TASK INPUT below:

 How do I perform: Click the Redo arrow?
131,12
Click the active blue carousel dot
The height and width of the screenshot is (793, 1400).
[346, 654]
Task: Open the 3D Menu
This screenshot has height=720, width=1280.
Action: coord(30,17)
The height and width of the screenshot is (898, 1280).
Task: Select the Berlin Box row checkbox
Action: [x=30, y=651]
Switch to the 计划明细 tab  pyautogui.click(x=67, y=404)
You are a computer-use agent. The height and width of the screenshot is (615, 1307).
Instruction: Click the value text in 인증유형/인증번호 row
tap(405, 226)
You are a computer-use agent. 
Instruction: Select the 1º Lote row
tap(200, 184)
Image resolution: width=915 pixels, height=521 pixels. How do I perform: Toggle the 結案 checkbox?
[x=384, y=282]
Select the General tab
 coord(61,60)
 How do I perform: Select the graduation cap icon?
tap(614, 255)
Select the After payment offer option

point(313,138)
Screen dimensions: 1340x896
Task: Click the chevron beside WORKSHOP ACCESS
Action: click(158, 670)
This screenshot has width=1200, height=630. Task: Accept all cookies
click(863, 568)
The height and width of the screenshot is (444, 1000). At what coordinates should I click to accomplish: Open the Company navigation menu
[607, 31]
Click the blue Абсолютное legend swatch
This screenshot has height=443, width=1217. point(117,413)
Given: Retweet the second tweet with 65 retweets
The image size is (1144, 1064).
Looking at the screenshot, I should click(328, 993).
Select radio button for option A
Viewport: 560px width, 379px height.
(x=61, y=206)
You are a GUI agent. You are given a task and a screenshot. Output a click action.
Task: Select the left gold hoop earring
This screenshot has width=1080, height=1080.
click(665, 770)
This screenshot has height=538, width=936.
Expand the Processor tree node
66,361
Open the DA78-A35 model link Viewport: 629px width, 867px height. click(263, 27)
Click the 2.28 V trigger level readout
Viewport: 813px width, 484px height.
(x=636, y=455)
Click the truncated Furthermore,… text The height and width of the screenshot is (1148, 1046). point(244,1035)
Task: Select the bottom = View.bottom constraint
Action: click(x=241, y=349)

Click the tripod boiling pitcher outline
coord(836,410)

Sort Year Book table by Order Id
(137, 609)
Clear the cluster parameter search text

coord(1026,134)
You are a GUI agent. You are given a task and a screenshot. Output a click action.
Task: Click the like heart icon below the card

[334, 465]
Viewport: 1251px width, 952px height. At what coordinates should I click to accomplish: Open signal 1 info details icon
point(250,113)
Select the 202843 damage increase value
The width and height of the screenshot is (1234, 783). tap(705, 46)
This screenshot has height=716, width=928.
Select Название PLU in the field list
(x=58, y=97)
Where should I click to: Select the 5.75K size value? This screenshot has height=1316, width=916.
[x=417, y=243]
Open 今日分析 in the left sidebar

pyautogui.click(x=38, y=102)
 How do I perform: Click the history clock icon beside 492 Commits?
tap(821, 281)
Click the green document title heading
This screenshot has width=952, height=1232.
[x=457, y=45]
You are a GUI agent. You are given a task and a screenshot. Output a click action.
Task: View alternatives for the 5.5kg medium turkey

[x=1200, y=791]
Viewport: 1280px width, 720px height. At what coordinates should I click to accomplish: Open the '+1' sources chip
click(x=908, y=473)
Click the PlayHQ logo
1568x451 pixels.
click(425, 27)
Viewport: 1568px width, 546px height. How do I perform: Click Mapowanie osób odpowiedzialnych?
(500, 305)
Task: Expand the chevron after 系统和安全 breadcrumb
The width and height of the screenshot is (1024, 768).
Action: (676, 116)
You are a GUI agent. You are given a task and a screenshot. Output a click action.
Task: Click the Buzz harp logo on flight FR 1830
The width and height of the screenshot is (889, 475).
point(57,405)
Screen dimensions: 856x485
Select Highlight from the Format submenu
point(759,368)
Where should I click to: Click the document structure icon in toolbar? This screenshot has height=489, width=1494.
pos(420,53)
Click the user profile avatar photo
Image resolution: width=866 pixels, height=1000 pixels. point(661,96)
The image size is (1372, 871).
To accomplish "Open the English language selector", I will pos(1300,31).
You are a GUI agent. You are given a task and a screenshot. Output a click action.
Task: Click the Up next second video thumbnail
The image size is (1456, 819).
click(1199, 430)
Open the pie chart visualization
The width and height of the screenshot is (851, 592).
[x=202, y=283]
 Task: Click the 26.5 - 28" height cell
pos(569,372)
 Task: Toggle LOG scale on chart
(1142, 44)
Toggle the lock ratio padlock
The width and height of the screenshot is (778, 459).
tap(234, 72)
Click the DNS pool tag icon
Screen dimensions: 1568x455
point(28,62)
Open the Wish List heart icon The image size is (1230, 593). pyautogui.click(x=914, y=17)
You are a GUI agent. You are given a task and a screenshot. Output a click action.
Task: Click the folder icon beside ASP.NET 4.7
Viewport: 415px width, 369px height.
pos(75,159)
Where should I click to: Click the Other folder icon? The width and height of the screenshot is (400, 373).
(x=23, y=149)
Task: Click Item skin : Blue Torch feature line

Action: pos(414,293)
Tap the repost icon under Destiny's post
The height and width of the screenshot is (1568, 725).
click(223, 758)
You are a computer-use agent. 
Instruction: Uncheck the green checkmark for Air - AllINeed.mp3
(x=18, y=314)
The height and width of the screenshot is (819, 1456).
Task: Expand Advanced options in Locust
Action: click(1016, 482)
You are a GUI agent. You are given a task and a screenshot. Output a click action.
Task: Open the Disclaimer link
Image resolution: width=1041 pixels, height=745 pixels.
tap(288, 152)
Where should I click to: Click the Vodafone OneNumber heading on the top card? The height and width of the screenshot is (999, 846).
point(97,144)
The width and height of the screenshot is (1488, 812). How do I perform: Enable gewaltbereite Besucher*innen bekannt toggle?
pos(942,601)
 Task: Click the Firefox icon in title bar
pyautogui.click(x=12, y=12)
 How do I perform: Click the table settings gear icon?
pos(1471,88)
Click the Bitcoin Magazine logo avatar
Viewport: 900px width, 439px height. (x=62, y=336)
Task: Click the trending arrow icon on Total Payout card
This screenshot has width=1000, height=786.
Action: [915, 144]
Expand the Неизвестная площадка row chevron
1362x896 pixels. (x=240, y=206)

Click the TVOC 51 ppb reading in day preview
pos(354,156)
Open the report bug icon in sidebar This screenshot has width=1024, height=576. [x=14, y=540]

End of TASK INPUT.

DIRECTIONS FOR THIS TASK:
Pull each line containing "link" from the records.

EXPECTED ANSWER:
Open the DA78-A35 model link Viewport: 629px width, 867px height. click(263, 27)
Task: Open the Disclaimer link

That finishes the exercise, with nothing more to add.